One, health care services are in short supply and for many people even unavailable.

Two, health care services are skilled people at work-they can only be produced by a process of education and training, which depends on the availability of appropriately staffed teaching hospitals and clinics.

Three, the only nationwide network of teaching hospitals in existence in this Nation is that provided by the Veterans' Administration hospitals.

Four, no longer available to medical schools are Federal HEW moneys that have provided funding for the expansion or construction of medical schools for the purpose of producing more physicians and other health manpower. Since the vast gap between the availability of health care and the demands for health care remains, the essential role of the VA hospital system, in terms of manpower production, requires your most conscientious considerations and unequivocal support.

Five, in this Nation today the greatest undeveloped potential for sustaining an increased level in the production of all of the various

kinds of health manpower that are in short supply resides in the medical school Veterans' Administration teaching partnership models. Paradoxically, the growing pressures to produce more and serve more, at less cost, have peaked at a time the demands and costs are going up and appropriations are leveling off, or are going down.

On the basis of information provided to us, our VA-Dean's Committee Hospital can, with the projected budget for fiscal year 1974, July 1973-June 1974, expect to be fortunate to maintain operations at the 1973 level, yet the service demands are increasing and will be greater.

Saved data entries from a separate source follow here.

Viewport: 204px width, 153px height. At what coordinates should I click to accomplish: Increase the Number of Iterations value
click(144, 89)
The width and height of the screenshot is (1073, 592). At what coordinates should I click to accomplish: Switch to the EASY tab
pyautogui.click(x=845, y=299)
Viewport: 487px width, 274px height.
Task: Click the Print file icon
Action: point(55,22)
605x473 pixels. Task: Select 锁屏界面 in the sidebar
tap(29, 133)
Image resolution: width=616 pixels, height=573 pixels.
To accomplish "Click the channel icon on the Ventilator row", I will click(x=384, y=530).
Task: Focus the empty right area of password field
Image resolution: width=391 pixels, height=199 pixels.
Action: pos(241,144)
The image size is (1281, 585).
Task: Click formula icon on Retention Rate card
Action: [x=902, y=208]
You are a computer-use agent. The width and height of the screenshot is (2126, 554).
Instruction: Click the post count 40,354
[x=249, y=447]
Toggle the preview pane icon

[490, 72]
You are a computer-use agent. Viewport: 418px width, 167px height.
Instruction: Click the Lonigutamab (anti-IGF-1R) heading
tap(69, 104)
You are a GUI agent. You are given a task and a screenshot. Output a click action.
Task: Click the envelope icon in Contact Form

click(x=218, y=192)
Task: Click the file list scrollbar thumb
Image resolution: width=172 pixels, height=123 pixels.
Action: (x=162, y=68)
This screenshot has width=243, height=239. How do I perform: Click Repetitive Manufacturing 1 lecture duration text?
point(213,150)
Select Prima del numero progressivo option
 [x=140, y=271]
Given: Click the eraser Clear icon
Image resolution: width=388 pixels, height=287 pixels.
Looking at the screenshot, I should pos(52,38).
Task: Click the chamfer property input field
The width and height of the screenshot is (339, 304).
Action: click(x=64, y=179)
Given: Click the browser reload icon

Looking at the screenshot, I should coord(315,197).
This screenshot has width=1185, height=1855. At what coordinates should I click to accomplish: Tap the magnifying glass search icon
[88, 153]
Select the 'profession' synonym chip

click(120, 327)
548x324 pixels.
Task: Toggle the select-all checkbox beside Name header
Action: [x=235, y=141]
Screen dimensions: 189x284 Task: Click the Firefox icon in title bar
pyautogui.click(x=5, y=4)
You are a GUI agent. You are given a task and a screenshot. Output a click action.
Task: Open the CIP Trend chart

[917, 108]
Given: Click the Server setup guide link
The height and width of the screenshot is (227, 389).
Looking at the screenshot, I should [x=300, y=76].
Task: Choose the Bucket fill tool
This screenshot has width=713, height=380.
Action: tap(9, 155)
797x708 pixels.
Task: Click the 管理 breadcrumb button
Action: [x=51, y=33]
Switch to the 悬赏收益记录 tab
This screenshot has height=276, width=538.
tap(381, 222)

They can employ no more than the current number of housestaff, residents and interns, at a time the medical school enrollments are increasing and the need for an additional 10 resident positions are essential. Other deficiencies in the fiscal year 1974 budget include:

(1) inability to obtain additional staffing that would permit employment ratios of staff to patients equivalent to that of the average private hospital;

(2) inability to recruit additional professional and allied health personnel required to serve ever increasing demands, particularly in the outpatient areas;

(3) inability to fund the new school of health related professions in order to provide for the students, programs and facilities that would permit even a fraction of the tremendous growth potential in this short supply field of health manpower, and

(4) indefinitely delayed are plans, meticulously generated over a period of several years, to activate an innovative, critically needed program for high-quality geriatric medical care and a unique program of geriatric home care. These latter programs were designed to provide the basis for a new medical school department for research and teaching in the field of aging. Neither institution can do this alone. The importance of the intolerable neglect of research, teaching and care for the aged required no amplification. This is just one aspect.

I think at the other end of the spectrum, Chairman Cranston, are our immediate concerns for our Indochina veterans and their acute needs. I happen to be a World War II veteran, and we are getting older, and we are going to have a very large, aged population of veterans, which has not yet hit us. We are not prepared for this, and if we are going to be, we have to plan and develop now.

Another area in which Veterans' Administration budgeting has been unrealistic is in the pay rates for its top professional staff. I am presenting this from the viewpoint of the person who has to deal with keeping superbly-qualified men on the job who want to stay there, but they see their colleagues in practice or even in the medical school with a differential in pay. VA service chiefs with medical school appointments at the rank of full professor are paid $30,000 to $36,000 per annum. Medical school professors, chiefs of service, receive salaries that are from $5,000 to $15,000 per year above the equivalent VA position.

The immediate impact of the "status quo" annual appropriation has been readily identified; less visible is the long-range impact which is even more significant. New teaching and training programs always require several years of planning, organization and recruitment prior to implementation.